"How the coward trembles!" he said. "How the mean heart in the hollow bosom knocks against the ribs for the sake of a useless bit of life! Miserable coward! You can seduce girls, but you cannot face a man! Here, take this pistol and end a life full of disgrace by an honorable death!"

"I cannot do it," whined the count; "have pity on me! You see, I am an old man; my hands tremble from gout; I cannot hold a pen, much less a pistol, steady!"

"Is that so?" asked Berger; "are you really nothing but a whitewashed grave? Why, then, it would be harder punishment to let you live!"

Berger bowed his head and thought a moment.

"Be it so!" he said. He put the pistols back in the box. The count breathed freely.

"I have longed for this hour these thirty years. I thought revenge would be wondrously sweet; but the cup in which it is offered to me is too disgusting. I do not want it."

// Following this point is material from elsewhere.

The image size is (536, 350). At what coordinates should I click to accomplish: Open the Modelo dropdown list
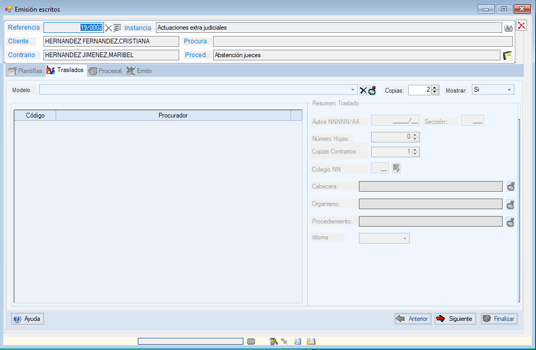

Berger had said this as if speaking to himself. Now he raised his lids, fixed his piercing eyes on the count, who was still trembling in the corner of his chair, and said:

"I have done with you. I will leave you your miserable life, but under one condition: You will leave town in an hour, and never appear again in Germany. I do not want a blackguard like you to breathe German air."

"As you wish it! as you wish it!" said the count. "I shall be glad to get out of the wretched country."

Berger put the box in his pocket. Suddenly wild tumult was heard in the street. Berger was instantly at the window. Crowds of people--men, women, and children--were rushing down the broad streets. "We are betrayed! They fire at us! To arms! To arms!"